» Dataset extract:
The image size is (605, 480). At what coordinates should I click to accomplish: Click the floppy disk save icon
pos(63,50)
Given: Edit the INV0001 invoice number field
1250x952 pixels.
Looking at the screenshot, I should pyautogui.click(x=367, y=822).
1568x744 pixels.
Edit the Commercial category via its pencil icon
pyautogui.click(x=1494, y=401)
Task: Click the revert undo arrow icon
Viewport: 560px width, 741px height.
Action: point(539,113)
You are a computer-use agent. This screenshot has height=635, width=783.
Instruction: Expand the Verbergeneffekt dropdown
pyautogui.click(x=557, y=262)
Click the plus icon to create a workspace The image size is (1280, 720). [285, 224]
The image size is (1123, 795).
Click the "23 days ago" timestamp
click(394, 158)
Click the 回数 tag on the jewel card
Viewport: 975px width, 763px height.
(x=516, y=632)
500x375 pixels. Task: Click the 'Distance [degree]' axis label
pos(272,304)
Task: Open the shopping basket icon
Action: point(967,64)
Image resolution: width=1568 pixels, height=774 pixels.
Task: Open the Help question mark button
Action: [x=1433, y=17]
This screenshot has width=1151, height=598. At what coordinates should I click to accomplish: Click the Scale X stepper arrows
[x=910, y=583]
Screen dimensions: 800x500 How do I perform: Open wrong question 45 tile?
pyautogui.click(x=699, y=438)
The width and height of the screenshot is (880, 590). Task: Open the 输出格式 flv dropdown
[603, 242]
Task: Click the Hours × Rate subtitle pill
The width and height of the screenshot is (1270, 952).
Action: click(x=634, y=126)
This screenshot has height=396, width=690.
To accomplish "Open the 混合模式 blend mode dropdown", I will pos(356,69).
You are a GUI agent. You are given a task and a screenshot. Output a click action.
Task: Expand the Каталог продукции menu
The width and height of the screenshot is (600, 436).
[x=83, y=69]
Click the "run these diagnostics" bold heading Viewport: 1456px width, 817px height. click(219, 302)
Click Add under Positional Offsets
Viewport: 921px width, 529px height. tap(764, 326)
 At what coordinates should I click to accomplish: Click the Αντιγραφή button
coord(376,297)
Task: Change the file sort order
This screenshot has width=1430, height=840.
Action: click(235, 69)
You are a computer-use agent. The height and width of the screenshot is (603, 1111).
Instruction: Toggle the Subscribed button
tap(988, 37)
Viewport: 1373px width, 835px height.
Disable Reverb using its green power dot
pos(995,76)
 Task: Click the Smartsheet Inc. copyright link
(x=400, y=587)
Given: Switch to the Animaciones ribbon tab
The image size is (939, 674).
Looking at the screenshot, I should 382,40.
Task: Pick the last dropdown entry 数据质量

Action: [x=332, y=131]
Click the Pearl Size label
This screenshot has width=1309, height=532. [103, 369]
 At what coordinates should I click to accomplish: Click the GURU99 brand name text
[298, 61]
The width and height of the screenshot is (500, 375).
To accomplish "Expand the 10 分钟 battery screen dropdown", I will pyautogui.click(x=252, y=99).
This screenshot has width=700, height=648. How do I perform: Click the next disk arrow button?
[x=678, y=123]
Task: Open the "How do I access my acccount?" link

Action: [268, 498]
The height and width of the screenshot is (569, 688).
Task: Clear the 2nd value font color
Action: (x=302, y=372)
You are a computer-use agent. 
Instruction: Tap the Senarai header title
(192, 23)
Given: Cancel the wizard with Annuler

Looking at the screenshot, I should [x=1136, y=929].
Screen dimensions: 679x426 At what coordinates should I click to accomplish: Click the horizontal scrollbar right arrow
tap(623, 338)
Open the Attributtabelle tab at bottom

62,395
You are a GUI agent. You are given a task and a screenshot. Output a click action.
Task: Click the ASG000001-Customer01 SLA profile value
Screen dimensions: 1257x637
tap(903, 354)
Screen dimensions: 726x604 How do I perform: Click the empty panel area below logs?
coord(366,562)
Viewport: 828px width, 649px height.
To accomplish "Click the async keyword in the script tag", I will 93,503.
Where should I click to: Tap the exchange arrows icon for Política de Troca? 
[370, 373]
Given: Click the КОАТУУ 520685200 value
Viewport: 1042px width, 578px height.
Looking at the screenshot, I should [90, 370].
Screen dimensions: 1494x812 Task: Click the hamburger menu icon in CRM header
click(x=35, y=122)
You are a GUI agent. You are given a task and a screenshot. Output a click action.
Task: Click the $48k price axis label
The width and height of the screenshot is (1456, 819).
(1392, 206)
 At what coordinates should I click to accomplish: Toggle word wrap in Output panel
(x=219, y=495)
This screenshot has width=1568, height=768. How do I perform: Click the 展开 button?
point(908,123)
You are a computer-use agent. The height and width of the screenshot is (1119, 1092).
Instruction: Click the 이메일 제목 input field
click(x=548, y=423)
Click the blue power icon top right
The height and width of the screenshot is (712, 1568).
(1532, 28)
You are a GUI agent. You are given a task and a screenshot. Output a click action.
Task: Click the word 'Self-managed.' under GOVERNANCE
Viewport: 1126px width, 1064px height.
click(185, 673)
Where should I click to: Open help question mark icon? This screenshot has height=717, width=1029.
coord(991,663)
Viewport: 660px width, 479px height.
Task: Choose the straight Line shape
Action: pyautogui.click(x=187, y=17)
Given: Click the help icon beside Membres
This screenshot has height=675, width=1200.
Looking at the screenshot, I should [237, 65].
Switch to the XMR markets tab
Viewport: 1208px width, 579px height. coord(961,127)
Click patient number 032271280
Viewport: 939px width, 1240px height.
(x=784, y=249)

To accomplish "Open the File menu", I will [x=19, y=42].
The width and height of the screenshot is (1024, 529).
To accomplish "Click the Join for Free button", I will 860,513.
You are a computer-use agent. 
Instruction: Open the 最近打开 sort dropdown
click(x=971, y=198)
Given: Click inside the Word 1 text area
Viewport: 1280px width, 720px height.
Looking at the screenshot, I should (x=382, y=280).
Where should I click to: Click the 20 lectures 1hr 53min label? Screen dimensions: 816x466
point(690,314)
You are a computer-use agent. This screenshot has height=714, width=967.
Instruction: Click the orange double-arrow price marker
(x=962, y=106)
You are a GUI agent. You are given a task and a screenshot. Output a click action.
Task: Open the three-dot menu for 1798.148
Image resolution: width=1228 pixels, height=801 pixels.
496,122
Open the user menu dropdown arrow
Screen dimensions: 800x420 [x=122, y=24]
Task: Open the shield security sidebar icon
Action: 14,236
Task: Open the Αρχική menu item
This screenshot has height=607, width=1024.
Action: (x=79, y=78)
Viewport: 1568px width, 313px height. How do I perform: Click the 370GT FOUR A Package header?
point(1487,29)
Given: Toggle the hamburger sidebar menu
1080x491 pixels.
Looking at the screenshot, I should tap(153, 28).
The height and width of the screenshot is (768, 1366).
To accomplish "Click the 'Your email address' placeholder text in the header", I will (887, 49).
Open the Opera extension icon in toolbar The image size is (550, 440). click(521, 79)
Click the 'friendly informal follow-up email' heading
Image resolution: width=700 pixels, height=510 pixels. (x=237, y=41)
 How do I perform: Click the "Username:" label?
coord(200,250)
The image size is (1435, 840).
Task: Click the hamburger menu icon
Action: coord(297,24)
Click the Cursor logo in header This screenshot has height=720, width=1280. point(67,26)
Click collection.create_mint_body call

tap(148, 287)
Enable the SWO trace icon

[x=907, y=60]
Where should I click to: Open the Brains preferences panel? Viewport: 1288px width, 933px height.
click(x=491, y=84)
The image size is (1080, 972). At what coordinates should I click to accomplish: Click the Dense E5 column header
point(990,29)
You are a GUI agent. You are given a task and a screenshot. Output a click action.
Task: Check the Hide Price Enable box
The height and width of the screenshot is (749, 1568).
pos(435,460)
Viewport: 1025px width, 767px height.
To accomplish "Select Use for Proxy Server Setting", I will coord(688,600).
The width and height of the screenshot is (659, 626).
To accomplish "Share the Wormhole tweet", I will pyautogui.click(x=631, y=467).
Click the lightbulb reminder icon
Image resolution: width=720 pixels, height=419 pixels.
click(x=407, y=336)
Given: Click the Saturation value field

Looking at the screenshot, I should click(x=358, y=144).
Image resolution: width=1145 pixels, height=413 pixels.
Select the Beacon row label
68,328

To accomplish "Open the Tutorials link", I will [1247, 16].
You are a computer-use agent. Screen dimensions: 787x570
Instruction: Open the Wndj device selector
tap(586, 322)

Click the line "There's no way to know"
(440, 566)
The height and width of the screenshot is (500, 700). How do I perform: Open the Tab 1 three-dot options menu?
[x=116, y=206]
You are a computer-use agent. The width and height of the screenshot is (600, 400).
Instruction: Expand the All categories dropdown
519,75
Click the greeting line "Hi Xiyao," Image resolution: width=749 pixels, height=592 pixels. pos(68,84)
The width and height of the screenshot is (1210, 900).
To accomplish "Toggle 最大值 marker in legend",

» Your task: Lines in the records above that carry the word "number" are to be located and copied.

» Expected answer:
Given: Edit the INV0001 invoice number field
Click patient number 032271280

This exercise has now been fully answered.